Where did I put that turkey baster?
Apparently some uber-right wing republicans in the US are trying to pass through legislation to ban gays, lesbians and single women from getting artificial insemination. The thinking is that unless you are married, and heterosexual, you aren’t allowed to use the sperm banks. You can be drunk, homeless and have a love of sheep to make a sperm donation, but withdrawls are going to be closely monitored by the religious right.
So in the spirit of Martha stewart, try this at home folks, I’m going to offer advice on how to do this by yourself and save the money.

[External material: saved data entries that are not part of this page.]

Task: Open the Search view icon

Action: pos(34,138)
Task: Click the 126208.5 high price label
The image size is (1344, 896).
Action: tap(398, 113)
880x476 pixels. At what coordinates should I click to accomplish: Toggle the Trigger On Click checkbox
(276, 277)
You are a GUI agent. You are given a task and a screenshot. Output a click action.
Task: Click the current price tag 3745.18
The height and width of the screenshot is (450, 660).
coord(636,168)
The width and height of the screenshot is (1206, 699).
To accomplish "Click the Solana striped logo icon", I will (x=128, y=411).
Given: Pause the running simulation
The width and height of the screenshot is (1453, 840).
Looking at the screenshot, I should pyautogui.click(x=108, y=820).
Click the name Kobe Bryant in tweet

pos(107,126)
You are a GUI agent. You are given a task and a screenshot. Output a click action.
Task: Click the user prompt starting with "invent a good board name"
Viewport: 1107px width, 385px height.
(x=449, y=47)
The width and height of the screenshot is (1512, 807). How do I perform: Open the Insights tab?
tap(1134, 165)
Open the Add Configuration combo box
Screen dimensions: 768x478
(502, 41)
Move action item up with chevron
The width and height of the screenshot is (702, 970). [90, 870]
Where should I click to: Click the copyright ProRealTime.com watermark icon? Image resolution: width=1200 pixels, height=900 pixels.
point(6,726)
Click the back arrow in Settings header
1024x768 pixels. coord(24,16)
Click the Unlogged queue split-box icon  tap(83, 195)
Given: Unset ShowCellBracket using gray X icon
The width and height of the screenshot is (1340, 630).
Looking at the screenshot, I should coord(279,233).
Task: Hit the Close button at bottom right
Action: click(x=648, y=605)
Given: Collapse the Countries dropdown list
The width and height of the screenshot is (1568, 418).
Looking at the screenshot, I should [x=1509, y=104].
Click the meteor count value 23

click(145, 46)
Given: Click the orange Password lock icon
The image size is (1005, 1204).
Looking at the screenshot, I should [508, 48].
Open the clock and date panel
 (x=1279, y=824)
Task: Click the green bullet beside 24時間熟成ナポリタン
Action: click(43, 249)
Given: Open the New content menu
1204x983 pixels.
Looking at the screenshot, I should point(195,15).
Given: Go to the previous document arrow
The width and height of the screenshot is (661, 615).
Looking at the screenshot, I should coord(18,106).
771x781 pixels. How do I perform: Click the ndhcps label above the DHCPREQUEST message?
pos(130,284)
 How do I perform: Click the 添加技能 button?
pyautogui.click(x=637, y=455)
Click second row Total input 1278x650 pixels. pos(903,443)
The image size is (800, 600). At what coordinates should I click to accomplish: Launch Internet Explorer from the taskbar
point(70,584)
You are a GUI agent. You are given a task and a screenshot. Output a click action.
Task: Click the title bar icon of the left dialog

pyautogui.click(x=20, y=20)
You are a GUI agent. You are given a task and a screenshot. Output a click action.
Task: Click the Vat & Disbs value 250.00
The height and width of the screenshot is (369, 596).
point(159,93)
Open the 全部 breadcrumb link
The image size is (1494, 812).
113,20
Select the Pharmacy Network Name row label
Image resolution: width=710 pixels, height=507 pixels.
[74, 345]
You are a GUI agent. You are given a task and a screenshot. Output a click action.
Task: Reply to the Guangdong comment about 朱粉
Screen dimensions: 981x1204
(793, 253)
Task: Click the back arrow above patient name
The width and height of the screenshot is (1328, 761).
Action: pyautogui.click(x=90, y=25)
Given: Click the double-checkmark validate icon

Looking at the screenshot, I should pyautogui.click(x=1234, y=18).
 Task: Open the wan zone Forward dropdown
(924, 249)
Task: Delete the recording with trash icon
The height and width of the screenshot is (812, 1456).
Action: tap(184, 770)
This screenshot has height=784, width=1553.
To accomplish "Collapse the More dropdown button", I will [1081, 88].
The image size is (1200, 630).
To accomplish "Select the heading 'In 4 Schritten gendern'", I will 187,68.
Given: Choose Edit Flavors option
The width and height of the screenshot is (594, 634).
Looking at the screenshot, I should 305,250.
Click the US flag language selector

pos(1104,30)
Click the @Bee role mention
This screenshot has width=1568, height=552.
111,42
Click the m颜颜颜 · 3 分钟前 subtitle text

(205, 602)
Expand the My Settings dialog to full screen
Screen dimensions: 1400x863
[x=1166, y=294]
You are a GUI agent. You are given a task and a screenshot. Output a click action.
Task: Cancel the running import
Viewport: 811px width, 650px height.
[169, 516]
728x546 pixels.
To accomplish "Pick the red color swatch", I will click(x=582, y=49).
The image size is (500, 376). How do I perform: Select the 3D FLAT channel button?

Here’s how to have a let’s get pregnant party:
About the time you should be ovulating (15 days before the start of your next period is optimum). Invite a bunch of your freinds over, and make sure to have a supply of cool erotica and a few dirty pictures, a bunch of clean glasses, beer, and a average turkey baster. With Easter close at hand they may even be on sale. Have as many male friends that you are sure are clean of sexually transmitted diseases take turns in the bathroom (with or without the porn) producing samples. Shake it all together so you aren’t sure who’s your daddy (thus preventing any hassles with legalities), and using the turkey baster insert the semen mixture into your vagina and squirt. Stay lying down for a half hour, and wait until your breasts start getting sore and you miss your next period.
That’s it. You don’t have to worry about some senator even being concerned about imposing their laws on your body. I mean this a little tongue in cheek, but it actually works, and can get you pregnant in no time. Good luck and please send me the birth announcement.